**WHAT YOU NEED TO DO:** Transcribe, exactly as they appear, only the lines from the one holding "Select the potentiometer" through the end of the entries below.

(Saved data entries)
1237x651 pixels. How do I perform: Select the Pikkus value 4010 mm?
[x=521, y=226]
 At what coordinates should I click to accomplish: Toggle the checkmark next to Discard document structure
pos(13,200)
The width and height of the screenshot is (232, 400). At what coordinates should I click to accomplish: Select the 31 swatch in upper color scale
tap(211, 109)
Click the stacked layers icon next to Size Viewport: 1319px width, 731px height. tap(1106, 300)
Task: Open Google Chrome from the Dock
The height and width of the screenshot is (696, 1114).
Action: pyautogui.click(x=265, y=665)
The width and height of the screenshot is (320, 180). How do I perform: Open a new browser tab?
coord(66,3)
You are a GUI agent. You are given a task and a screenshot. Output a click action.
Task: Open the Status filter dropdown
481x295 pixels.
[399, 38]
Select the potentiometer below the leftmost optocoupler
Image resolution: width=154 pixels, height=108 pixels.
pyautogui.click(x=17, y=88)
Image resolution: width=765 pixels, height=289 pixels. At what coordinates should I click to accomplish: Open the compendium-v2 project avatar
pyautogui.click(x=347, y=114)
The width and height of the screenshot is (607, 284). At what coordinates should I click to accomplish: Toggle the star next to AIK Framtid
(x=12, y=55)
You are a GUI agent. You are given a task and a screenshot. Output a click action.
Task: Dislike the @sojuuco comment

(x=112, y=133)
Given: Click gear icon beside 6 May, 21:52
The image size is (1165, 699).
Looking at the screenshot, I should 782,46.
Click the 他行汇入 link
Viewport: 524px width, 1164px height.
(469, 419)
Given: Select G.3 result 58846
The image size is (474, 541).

**WRITTEN RESPONSE:**
Select the potentiometer below the leftmost optocoupler
Image resolution: width=154 pixels, height=108 pixels.
pyautogui.click(x=17, y=88)
Image resolution: width=765 pixels, height=289 pixels. At what coordinates should I click to accomplish: Open the compendium-v2 project avatar
pyautogui.click(x=347, y=114)
The width and height of the screenshot is (607, 284). At what coordinates should I click to accomplish: Toggle the star next to AIK Framtid
(x=12, y=55)
You are a GUI agent. You are given a task and a screenshot. Output a click action.
Task: Dislike the @sojuuco comment

(x=112, y=133)
Given: Click gear icon beside 6 May, 21:52
The image size is (1165, 699).
Looking at the screenshot, I should 782,46.
Click the 他行汇入 link
Viewport: 524px width, 1164px height.
(469, 419)
Given: Select G.3 result 58846
The image size is (474, 541).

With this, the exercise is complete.